You will never hear just a chicken out of the mouths of anyone here. Or anyone that keeps them the way we do. Those that don't or can't are missing out until they end up with some somehow.


----------



## Animals45 (May 11, 2021)

That is truly really amazing! Wish mine would do that.. I thought roosters were timid and attacked people but that is definitely NOT Tiny.. You 2 really have a good relationship!💞 Good luck! I don't want him to ever die he's just way to good! He is too cute!


----------



## robin416 (Sep 8, 2013)

Bantam roos, in particular, are open to close association with their humans. 

My little D rooster would chase grown men around. I could call him off and tell him to go to his pen. Then I'd call his mate and didn't have to say a thing, she just went in on her own.


----------



## Animals45 (May 11, 2021)

robin416 said:


> Bantam roos, in particular, are open to close association with their humans.
> 
> My little D rooster would chase grown men around. I could call him off and tell him to go to his pen. Then I'd call his mate and didn't have to say a thing, she just went in on her own.


Wow!


----------



## danathome (Sep 14, 2020)

Overmountain1 said:


> He has something he wants to show you!
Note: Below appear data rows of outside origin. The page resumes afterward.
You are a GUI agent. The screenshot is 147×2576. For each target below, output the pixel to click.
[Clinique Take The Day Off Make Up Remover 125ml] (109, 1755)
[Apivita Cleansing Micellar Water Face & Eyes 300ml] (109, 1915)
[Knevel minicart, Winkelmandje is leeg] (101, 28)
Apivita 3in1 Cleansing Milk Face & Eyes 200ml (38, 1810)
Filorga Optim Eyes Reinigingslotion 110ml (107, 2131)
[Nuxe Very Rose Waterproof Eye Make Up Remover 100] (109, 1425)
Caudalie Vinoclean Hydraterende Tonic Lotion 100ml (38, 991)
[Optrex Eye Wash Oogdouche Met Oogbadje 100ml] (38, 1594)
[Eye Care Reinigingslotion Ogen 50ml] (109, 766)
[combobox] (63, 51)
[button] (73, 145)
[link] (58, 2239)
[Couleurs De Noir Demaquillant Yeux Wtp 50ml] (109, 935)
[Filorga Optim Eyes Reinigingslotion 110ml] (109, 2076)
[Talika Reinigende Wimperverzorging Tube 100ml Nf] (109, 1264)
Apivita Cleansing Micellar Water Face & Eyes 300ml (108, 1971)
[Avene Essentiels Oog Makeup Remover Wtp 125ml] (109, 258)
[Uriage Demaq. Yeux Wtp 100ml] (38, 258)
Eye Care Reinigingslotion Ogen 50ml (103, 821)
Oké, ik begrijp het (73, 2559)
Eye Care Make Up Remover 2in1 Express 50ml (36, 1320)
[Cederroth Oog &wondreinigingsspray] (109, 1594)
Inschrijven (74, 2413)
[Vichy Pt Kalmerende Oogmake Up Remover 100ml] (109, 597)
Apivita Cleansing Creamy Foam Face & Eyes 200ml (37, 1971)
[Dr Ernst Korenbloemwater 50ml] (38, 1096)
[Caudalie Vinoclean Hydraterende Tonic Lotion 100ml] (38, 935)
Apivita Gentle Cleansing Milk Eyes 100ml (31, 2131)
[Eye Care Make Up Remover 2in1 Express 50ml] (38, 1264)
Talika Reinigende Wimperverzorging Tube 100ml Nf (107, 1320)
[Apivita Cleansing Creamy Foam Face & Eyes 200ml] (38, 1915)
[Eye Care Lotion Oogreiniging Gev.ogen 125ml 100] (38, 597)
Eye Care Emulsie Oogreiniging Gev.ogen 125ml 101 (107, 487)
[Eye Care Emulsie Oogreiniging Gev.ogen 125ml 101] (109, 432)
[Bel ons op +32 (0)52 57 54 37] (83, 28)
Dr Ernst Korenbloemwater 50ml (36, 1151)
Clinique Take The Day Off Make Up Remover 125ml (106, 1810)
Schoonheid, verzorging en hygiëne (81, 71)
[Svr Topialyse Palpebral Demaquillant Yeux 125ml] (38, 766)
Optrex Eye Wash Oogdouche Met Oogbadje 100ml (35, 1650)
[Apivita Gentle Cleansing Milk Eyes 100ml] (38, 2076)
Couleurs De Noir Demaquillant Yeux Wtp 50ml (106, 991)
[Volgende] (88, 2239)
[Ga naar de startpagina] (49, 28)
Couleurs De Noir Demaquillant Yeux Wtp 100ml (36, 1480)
Almost ‘on command’- it happens most of the time.


*So very cool!*


----------



## Overmountain1 (Jun 5, 2020)

Thanks guys- it just kind of evolved. Chip had his ‘up’ and Tiny started wanting to jump up too, so I just went with that natural inclination. That, coupled with his natural inclination to always want to be held and loved on by me made it pretty easy. He does all the hard work, I just stand there. 

We do have tame roosters, I won’t have it any other way again! I think I have one boy and one girl baby Tiny, if anyone wants a mini-Tiny! Teehee that sounds so funny…


----------



## Animals45 (May 11, 2021)

That is truly really amazing! Wish mine would do that.. I thought roosters were timid and attacked people but that is definitely NOT Tiny.. You 2 really have a good relationship!💞 Good luck! I don't want him to ever die he's just way to good! He is too cute!


----------